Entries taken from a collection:
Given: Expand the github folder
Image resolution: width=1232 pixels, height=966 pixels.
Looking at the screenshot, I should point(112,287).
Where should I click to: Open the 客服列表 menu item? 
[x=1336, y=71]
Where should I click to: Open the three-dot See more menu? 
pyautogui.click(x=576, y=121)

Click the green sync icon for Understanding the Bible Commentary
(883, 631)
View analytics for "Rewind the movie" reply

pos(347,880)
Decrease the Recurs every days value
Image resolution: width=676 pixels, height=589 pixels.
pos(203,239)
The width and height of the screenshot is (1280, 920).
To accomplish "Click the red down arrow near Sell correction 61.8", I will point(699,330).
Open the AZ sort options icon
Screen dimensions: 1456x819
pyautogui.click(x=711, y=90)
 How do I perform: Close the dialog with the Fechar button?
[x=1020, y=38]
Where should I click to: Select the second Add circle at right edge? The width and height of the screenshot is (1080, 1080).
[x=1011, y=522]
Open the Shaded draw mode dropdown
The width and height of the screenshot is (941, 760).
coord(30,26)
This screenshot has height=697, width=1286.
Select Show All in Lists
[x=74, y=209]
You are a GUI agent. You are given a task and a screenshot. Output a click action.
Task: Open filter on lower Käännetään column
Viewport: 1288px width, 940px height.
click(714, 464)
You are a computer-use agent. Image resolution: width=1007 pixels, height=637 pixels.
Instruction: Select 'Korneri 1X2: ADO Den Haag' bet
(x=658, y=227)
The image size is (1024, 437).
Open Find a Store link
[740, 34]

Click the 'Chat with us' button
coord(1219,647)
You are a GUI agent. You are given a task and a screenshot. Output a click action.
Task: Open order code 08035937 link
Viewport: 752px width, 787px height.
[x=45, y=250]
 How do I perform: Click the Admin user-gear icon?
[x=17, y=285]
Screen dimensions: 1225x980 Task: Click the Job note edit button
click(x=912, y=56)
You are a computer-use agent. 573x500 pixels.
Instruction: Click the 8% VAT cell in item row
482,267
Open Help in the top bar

**Problem details**
Could you say how many lines in the data above contain "agent"? Reply with the number alone.

**Answer to the exercise**
4